McCartney was very particular in how he wanted his songs to sound. If he wrote a piece for piano, guitar, bass, drums, and an elegant electric piano solo, it should sound as it is conceived. It’s not that McCartney was afraid of schmaltz. He embraced it for songs which called for it. He didn’t hate the harp. He let it be used to great effect on “She’s Leaving Home,” and it had that Marx Brothers connection, which must have pleased him on a cellular level. But he despised the harp on “The Long and Winding Road.” And who can blame him? The only reason it’s bearable is because the vocal choir is worse. The song has one of the greatest set of lyrics in the Beatles’ catalog. They are poetry. We don’t need all those guardian angels acting as road signs telling us how to feel.
To be fair, once Spector was brought in, the Beatles broke the no-overdubs rule by coming in to add parts. When United Artists said the finished soundtrack album would include Lennon’s ”Across the Universe” and Harrison’s ”I Me Mine,” The band re-recorded a two minute version of “I Me Mine,’ which Spector expanded the same way George Martin had elongated the song “I’ll Cry Instead.” It was just the same recording doubled. Spector slowed down a 1968 take of ”Across the Universe” and cushioned it in lush strings and droning eastern instruments.

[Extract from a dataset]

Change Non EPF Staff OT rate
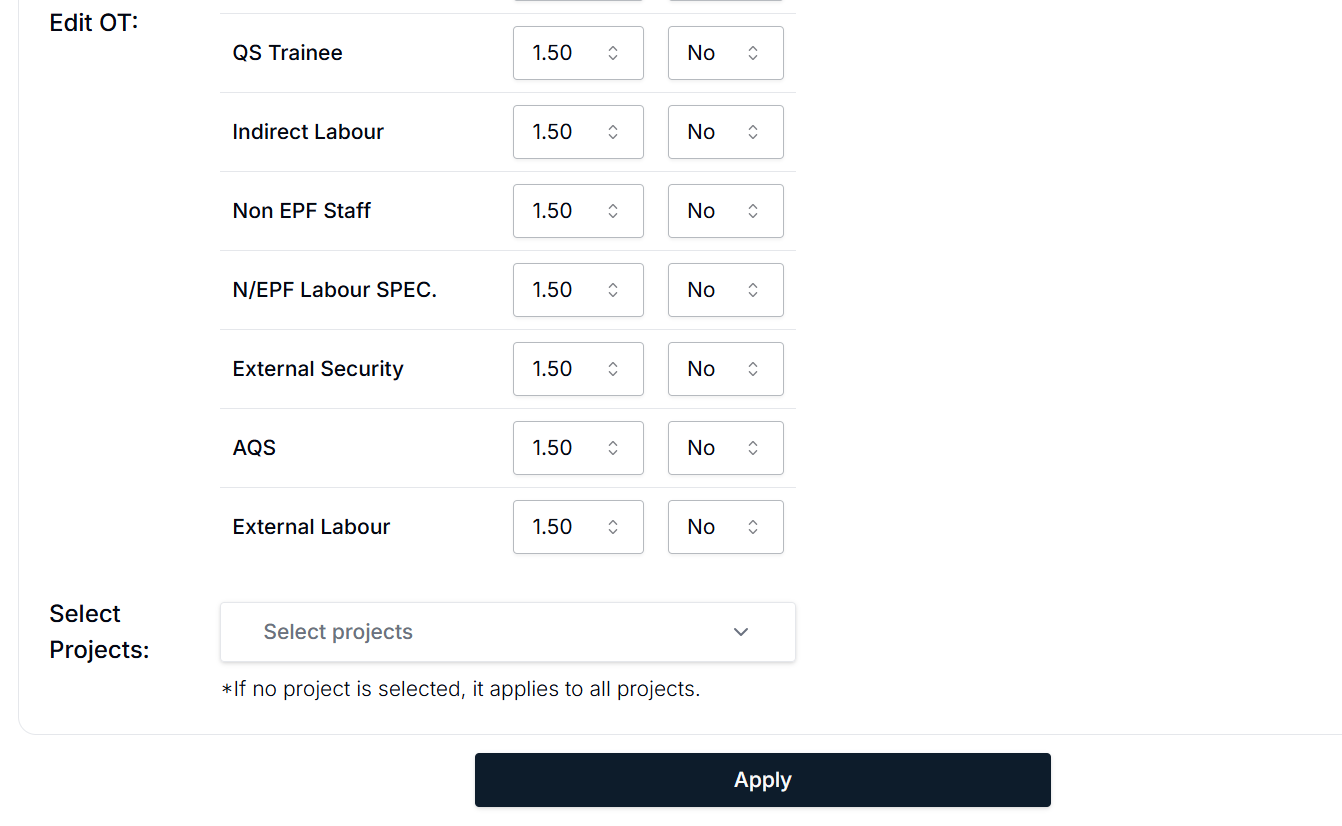This screenshot has height=826, width=1342. point(578,211)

The album opens with McCartney’s ode to getting lost, “Two of Us.” He always claimed the song is written about traveling with his newly wed wife, Linda. But that relationship was only getting started, so the line “you and I have memories longer than the road that stretches out ahead” sounds more like something he would be saying to Lennon. The “you and me chasing paper, getting nowhere” line also sounds more like the contractual “funny papers” he sang about in Abbey Road‘s “You Never Give Me Your Money.” But there is no bitterness in the recording. The film captures a chunky electric version with Lennon and McCartney sharing a mic and trying to crack each other up.

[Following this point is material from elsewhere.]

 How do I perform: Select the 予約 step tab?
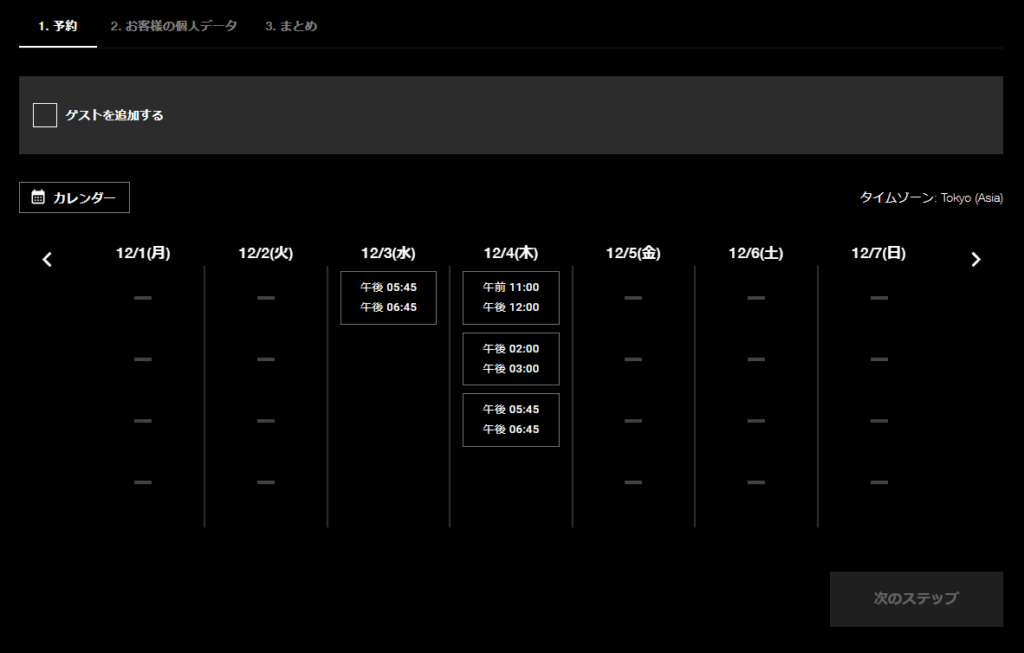click(x=58, y=26)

The album’s version is acoustically driven with tight Everly Brothers-style harmonies. A clip of it was broadcast on The Ed Sullivan Show on March 1, 1970. It was the last time the Beatles would appear on the show which broke them in America. The song opens with Lennon larking about, saying “‘I Dig A Pygmy’ by Charles Hawtrey and the Deaf-Aids! Phase one, in which Doris gets her oats!” Hawtrey played a flamboyantly gay character on Britain’s The Carry On film series.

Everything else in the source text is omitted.